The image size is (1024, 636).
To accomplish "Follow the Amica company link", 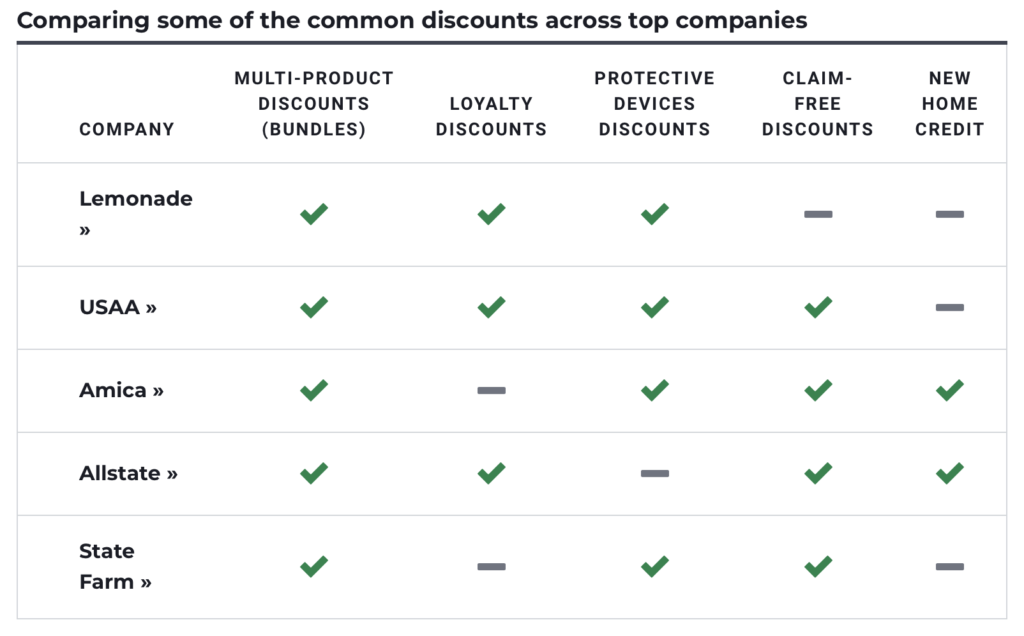I will pos(121,390).
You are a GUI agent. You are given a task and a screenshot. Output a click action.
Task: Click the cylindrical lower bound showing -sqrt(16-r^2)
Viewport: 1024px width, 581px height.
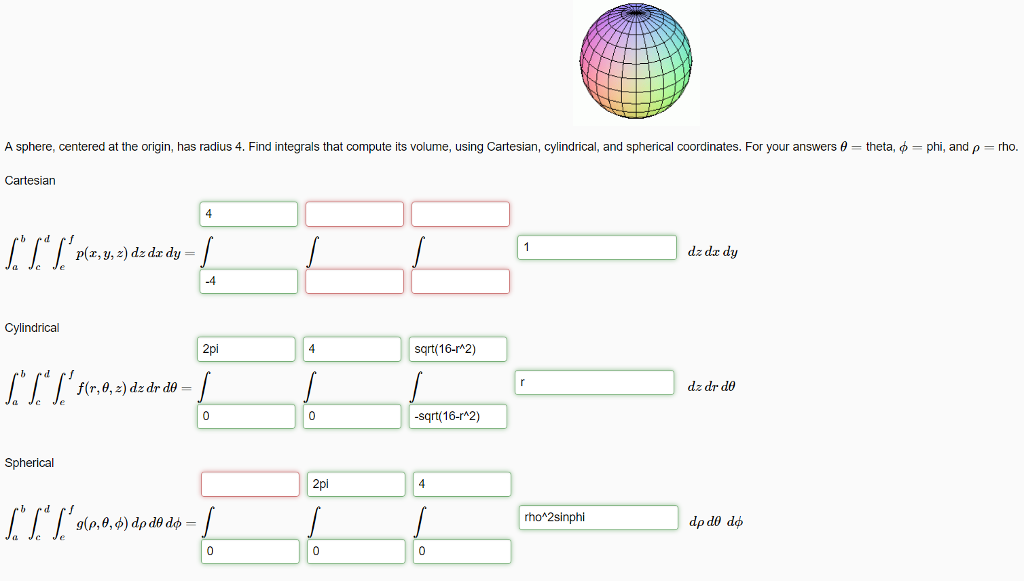(x=457, y=416)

□ □ □ □

__Exercise objective__: Set down exactly the lines between the one with "You are a GUI" and the last line of the material above, both included, but none of the pictures.

__Task solution__:
You are a GUI agent. You are given a task and a screenshot. Output a click action.
Task: Click the cylindrical lower bound showing -sqrt(16-r^2)
Viewport: 1024px width, 581px height.
(x=457, y=416)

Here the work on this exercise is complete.